Don't get me wrong -- that's a good list.  But of course we should do all of these things.  Of course we should value and practice all of those things on that list.  Of course we all have times when some or all of those things are difficult.  (And, I'll add that many, if not all, of these things require a level of privilege).  However, we cannot simultaneously indicate that we value good self-care habits while we also indicate that you should work tirelessly and selflessly.  We cannot simultaneously indicate that we value good self-care when we don't talk about about taking care of ourselves or about the many ways in which self-care can be challenging.  

So here's what I think: we need to change the narrative.  I think that we -- those of us who care about and believe in and are struggling to work towards justice -- I think that we have the opportunity to do so.  I think it is necessary for us to do so.  In order for us to make the important work we are discussing and organizing and moving towards sustainable, I think we need to change the narrative.

The problem that I see (as I said here) is that Baltimore has been in crisis for a long time.  It is going to take a long time to change.  I don't want us to be so whole-heartedly in the struggle while the crisis is occurring that we have to back out when it's no longer the tragedy du jour.  There are deep-rooted, painful inequalities and injustices that need our attention.  This fight is going to be long, and it is going to be hard, and we are going to be tired.  I would much rather confront that head-on, at the beginning of the battle, so we know where we're headed and we set ourselves on the right trajectory.

It feels a bit pretentious for me to say, "so here's a list of what we should do"...because I don't know what we should do.  Regardless, I am going to present a list of my thoughts.  Take it or leave it.

(1)  We need to change the narrative stating that activism, working in helping professions, etc is "selfless."  When we work from this narrative, we create a false dichotomy between the work we do and caring for ourselves.  This, I believe, is harmful.  Most importantly, this stance is harmful because it sets us up to feel shame, and guilt, and perhaps a sense of failure when we need to take a breath, or step back from our work.  We can build ourselves or others up to a level of "selflessness" in that the more a person seems dedicated to her work (i.e. the more/harder she works), the "better" we believe her to be.  Selflessness is not and cannot be the goal.  Balance, and health, and sustainability, and belief in ones cause or work...those are goals we can support one another in.  This looks different for every person -- and that difference also needs to be respected.

Further, the idea that this work is "selfless" is in and of itself is a fallacy.  I work with children with developmental disabilities because it fills up my heart.  I do it because I believe they are people with inherent worth and dignity, and because it hurts my heart to know that there are people, and lawmakers, and isms in place that fight against that.  I feel like a better, more whole person when I can end my day knowing that I taught a 10-year-old to use a picture to request her favorite movie, or that I have reduced a 14-year-olds head-banging behavior by 50%. 

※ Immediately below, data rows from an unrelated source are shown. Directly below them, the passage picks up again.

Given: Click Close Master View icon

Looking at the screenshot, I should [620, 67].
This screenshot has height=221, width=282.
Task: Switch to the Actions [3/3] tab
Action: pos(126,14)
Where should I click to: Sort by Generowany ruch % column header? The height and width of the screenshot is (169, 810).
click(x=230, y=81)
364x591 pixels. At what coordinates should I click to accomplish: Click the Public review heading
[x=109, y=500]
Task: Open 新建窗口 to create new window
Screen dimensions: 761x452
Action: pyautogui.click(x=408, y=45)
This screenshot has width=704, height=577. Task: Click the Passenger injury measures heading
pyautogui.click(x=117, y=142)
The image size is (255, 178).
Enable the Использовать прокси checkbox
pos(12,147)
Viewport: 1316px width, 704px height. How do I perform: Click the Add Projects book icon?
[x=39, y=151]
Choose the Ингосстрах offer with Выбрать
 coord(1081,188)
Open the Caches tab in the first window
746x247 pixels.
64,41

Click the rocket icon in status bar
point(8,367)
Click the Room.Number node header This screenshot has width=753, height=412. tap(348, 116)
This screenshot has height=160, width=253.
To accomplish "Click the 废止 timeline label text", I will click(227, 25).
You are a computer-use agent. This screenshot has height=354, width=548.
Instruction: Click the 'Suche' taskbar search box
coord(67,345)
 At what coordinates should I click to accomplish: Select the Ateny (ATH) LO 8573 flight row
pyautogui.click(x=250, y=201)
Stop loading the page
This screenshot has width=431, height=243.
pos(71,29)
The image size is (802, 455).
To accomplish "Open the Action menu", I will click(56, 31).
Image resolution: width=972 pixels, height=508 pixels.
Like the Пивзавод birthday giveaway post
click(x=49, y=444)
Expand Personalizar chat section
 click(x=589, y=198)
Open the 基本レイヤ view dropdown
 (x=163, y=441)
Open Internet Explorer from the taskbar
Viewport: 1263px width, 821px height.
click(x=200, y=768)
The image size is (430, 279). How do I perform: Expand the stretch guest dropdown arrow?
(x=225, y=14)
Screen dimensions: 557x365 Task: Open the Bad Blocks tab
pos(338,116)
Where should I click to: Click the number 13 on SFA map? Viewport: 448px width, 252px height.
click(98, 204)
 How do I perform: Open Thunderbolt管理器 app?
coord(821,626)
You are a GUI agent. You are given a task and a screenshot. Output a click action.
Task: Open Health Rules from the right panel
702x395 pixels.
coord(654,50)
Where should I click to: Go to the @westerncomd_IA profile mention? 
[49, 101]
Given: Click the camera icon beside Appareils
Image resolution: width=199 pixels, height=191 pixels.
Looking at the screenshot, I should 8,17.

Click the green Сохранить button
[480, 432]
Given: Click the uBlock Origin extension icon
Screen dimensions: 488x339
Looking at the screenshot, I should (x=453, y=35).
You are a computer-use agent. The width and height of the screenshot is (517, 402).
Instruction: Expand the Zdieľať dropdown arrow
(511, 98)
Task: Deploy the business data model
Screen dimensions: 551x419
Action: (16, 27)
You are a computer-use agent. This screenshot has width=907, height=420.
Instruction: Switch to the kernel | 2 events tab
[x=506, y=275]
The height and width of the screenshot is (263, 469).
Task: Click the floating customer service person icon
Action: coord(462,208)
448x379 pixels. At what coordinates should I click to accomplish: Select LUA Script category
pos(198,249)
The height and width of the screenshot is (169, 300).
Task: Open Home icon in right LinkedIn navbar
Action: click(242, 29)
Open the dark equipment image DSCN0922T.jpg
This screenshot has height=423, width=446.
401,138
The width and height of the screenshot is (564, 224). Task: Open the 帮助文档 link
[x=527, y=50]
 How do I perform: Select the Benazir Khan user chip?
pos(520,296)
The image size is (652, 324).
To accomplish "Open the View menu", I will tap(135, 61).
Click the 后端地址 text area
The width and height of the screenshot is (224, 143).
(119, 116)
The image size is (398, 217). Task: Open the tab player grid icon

I believe in fighting for reproductive justice and fighting rape culture, because I need to believe change is happening in these areas.  I need to fight that battle, because I and many other women hurt.

I believe that black lives matter, and the knowledge that people are dying, and mothers are scared for their children's lives, and people are grieving in ways that I and my family will never need to grieve or fear makes me angry.  It sits in my heart and my stomach like rocks I can't remove.  I was given an unearned privilege, and I believe with all of my being that it is my responsibility to use that power to confront the systems keeping the inequalities in place. 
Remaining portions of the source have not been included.